Flavio Oreglio: “Non tutti possono giocare con le parole”
Oreglio ci invita a parlare della nostra ignoranza, e noi l'abbiamo fatto con lui. Imparando che non tutti sanno parlare veramente, specialmente in campagna elettorale...
"Il pensiero è proprio tutto, il pensiero è casa mia". Per raccontare il nuovo spettacolo di Flavio Oreglio sono proprio queste ultimissime parole, inserite nella canzone finale della show, le più adatte. Un titolo provocatorio ("Siamo una massa di ignoranti: parliamone"), un gioco, quella della poesia catartica, che non è ancora finito, e tanti discorsi generali in grado di toccare, con innumerevoli frecciatine, la realtà attuale. Insomma, tutto quello che serve per insegnarci ad ascoltare.
Questo è il programma per la serata del 25 febbraio al teatro di Varese, con un artista più introspettivo che mai. Ingredienti decisamente singolari, in una veste oggi piuttosto inusuale. Così Oreglio descrive le sue serate: «Io arriverò in teatro e farò un tipo di spettacolo di teatro canzone, quindi ci saranno monologhi e canzoni». Insieme a lui i fedelissimi Two Guitar Players: Dario Poleroni (basso), Massimo Tuzza (batteria), Lorenzo Arco (chitarra elettrica), Stefano Cobri (chitarra acustica) e Andrea Vandoni (violino e pianoforte).
La forma, quindi, rimane la stessa dello spettacolo precedente, "Il momento catartico", «ma questa volta il discorso sarà più omogeneo».
"Siamo una massa di ignoranti: parliamone". Appunto, parliamone: in che senso siamo tutti ignoranti? «Lo spettacolo è un ragionamento sull’ignoranza di oggi. Su una serie di questioni nell’interpretazione del linguaggio, dall’uso di frasi vuote fino all’informazione sbagliata».
Proprio Oreglio, l’uomo che gioca e ha fatto giocare tanti con il linguaggio, con quelle poesie catartiche che non sono un semplice divertissement, ci ricorda che le parole devono comunque avere un significato: «Uno dei concetti sviluppati è proprio quello per cui nella comunicazione nessuno ascolta più. Come quando facciamo uso di parole che non comprendiamo, come quelle straniere, o frasi senza senso ma usate perche sembrano belle».
Ad esempio? «Ad esempio una frase come "L’uomo sta rovinando il pianeta". Non significa nulla, è decisamente impreciso.
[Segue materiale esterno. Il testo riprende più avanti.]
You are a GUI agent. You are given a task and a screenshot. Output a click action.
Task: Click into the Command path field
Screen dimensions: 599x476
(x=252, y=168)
Piuttosto dimmi "Alcuni uomini stanno rovinando il pianeta"».
Ovviamente, quando si parla di luoghi comuni e frasi fatte non si può non pensare al giornalismo. Ma per bontà nostra c’è anche chi sembra messo peggio, la politica, specialmente quando si è in campagna elettorale… «In alcune campagne si dice che si difendono gli interessi degli italiani. Anche questo è decisamente impreciso, devi dirmi di quali italiani stai difendendo gli interessi».
Nomi precisi, ovviamente, non si fanno: "Non spetta a me dire queste cose, noi proviamo a fare un discorso generale divertendoci". Generale ma non generico, sta tutta qui la differenza di chi sa usare veramente le parole.
Quindi bando agli slogan e alle frasi fatte, e prendiamo sul serio quello che ci dicono: «Si può giocare con le parole, come quando facciamo il gioco della poesia catartica. Ma un conto è giocare, un altro discorso è la politica, una disciplina di grande responsabilità».
Insomma, le parole hanno un peso, o almeno dovrebbe darglielo chi le ascolta. Un insegnamento decisamente originale per lo spettacolo di un comico: «pur divertendoci, vogliamo invitare le persone ad usare la testa, la soluzione ai problemi ce l’hai, basta saper ascoltare».